_Estratto della pagina:_
Percorso:

421ª Seduta Pubblica – Dichiarazione di voto sul DL recante disposizioni urgenti sulla crisi in Ucraina

Resoconto stenografico in corso di seduta

RAUTI (FdI). Domando di parlare per dichiarazione di voto.

PRESIDENTE. Ne ha facoltà.

RAUTI (FdI). Signor Presidente, il mondo è cambiato dopo il 24 febbraio: l’aggressione militare della Russia nei confronti dell’Ucraina ha spezzato un ordine geopolitico mondiale e ha anche messo in crisi un paradigma di sicurezza dell’intero Occidente. È una guerra in Europa e i Paesi europei rafforzano le proprie strutture di difesa e sicurezza, accolgono – alcuni Paesi più di altri – i rifugiati ucraini ed inviano aiuti e sistemi d’arma. Di fronte alla crisi ucraina l’Europa si è trovata costretta a fare i conti con la prolungata assenza di una politica estera, con la debolezza delle sue diplomazie e con la mancanza di una forza di difesa comune. La diplomazia italiana non ha avuto un ruolo di primo piano nello scenario di tensione e di crisi che preludeva allo scoppio della guerra. Siamo stati, diciamolo, piuttosto assenti e silenti, anche un po’ marginalizzati in quei tentativi internazionali, poi falliti, di trovare una soluzione diplomatica.

Dopo lo scoppio della guerra, il Governo italiano si è impegnato con una risoluzione importante, sostenuta anche da Fratelli d’Italia, che condanna l’aggressione della Russia, condivide la decisione europea delle sanzioni alla Russia, stabilisce il diritto di accoglienza per rifugiati ucraini. Ancora, il primo decreto Ucraina – sappiamo che ce ne saranno altri – viene approvato alla Camera direi quasi all’unanimità, comunque ad amplissima maggioranza, con il voto favorevole di Fratelli d’Italia: un voto favorevole – sia chiaro – non al Governo, ma ai contenuti del decreto. Un voto, il nostro, che esprime la condanna dell’attacco militare russo contro l’Ucraina e contro il suo popolo, attacco alla sovranità nazionale, alla libertà, all’indipendenza e al diritto di quel popolo all’autodeterminazione.

_Materiale fornito:_
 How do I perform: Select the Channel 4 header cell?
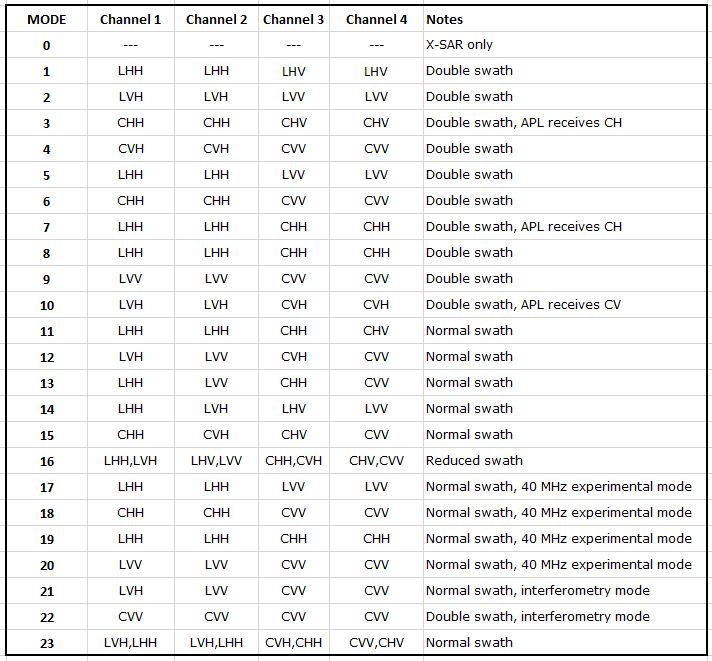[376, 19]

==

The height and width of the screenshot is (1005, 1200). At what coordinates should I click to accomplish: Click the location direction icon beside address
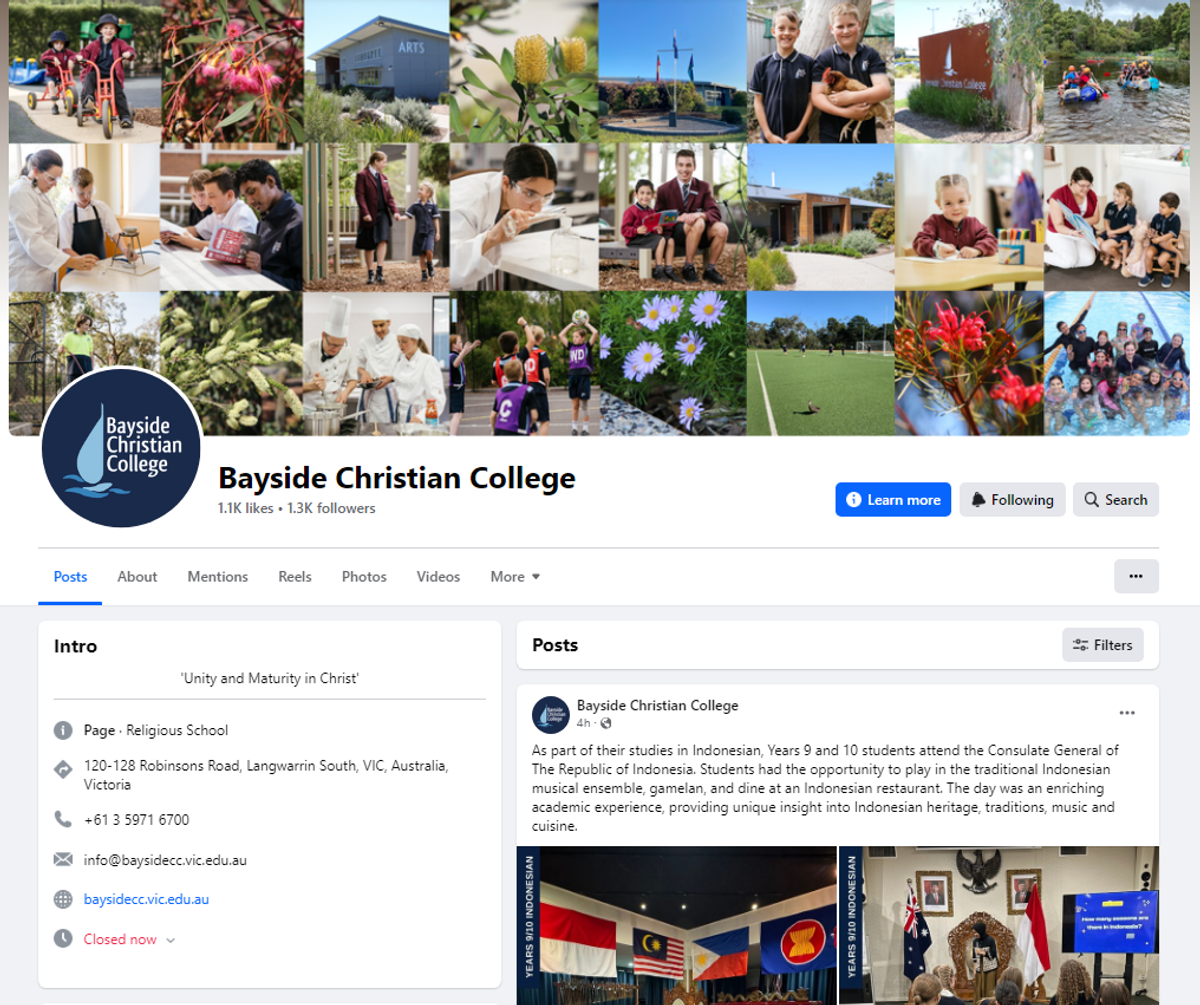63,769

_Consegna:_
Riporta senza modifiche il passo del resoconto della seduta che comincia con "Dopo lo scoppio" e prosegue fino a "quel popolo all’autodeterminazione.".

_Soluzione:_
Dopo lo scoppio della guerra, il Governo italiano si è impegnato con una risoluzione importante, sostenuta anche da Fratelli d’Italia, che condanna l’aggressione della Russia, condivide la decisione europea delle sanzioni alla Russia, stabilisce il diritto di accoglienza per rifugiati ucraini. Ancora, il primo decreto Ucraina – sappiamo che ce ne saranno altri – viene approvato alla Camera direi quasi all’unanimità, comunque ad amplissima maggioranza, con il voto favorevole di Fratelli d’Italia: un voto favorevole – sia chiaro – non al Governo, ma ai contenuti del decreto. Un voto, il nostro, che esprime la condanna dell’attacco militare russo contro l’Ucraina e contro il suo popolo, attacco alla sovranità nazionale, alla libertà, all’indipendenza e al diritto di quel popolo all’autodeterminazione.